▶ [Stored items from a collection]
*** Block opens ***
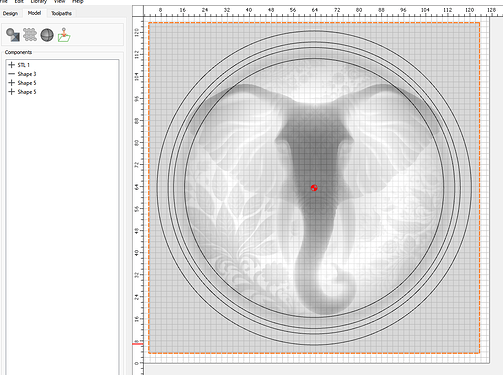Viewport: 503px width, 375px height.
Task: Select the Shape 3 component
Action: [27, 74]
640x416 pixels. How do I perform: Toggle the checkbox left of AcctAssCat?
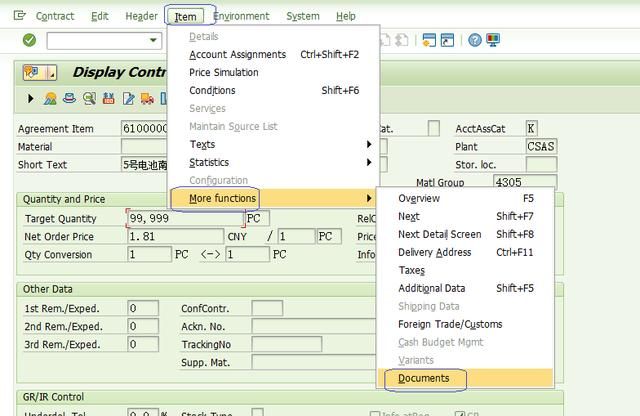tap(433, 128)
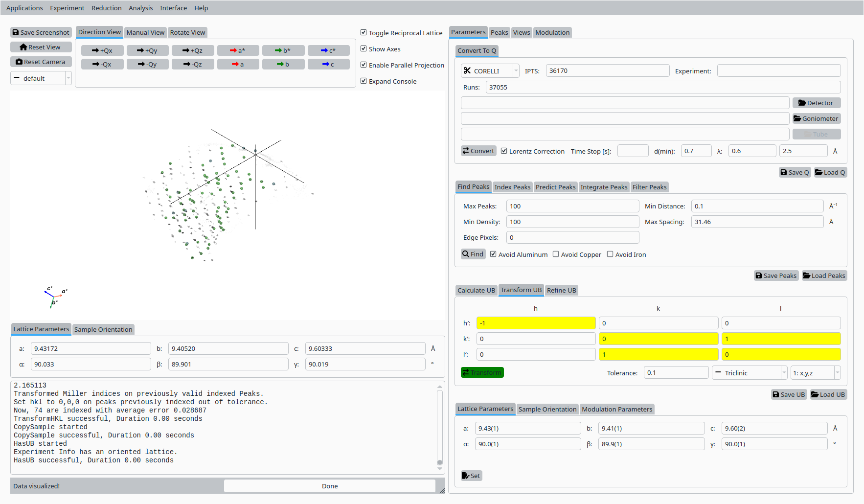Viewport: 864px width, 504px height.
Task: Click the Max Peaks input field
Action: click(572, 206)
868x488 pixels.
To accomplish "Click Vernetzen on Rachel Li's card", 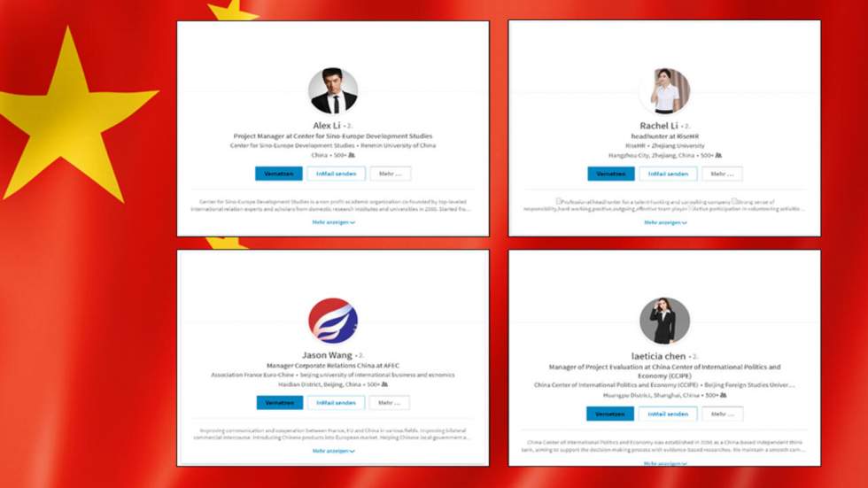I will pos(610,174).
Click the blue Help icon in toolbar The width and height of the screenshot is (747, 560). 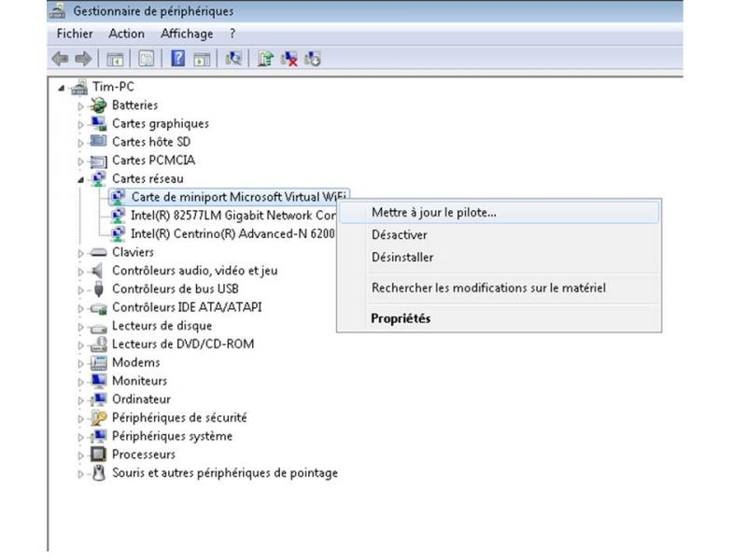coord(177,59)
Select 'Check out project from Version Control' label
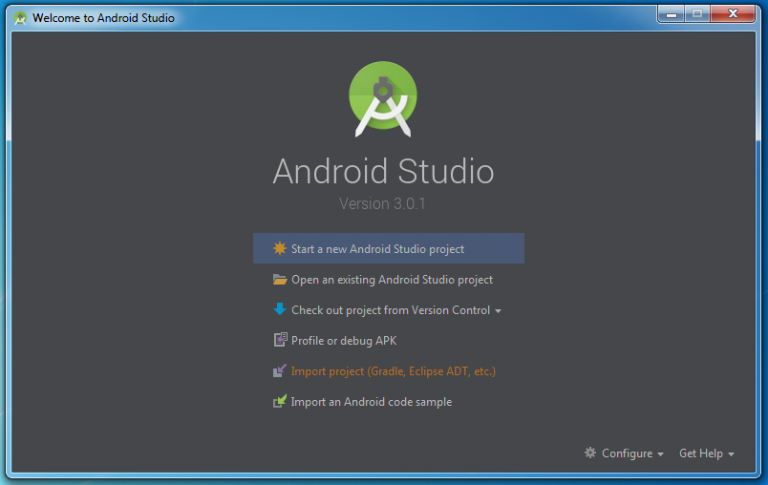768x485 pixels. coord(390,310)
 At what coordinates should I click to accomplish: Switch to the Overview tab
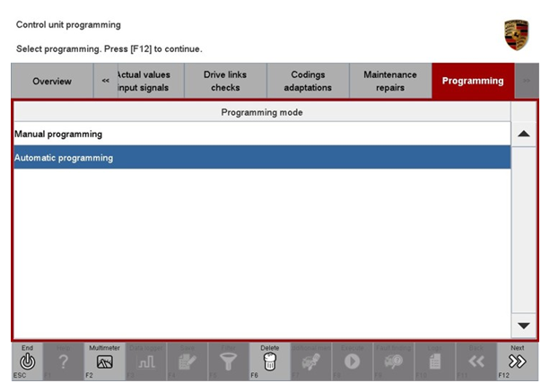(52, 82)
*** Block closes ***
▶ [Exercise description]
Your task is to write out, exactly and without pictures, only the lines from the one holding "Select 'Check out" to the last line of the data.

▶ [Task response]
Select 'Check out project from Version Control' label
768x485 pixels. coord(390,310)
 At what coordinates should I click to accomplish: Switch to the Overview tab
(52, 82)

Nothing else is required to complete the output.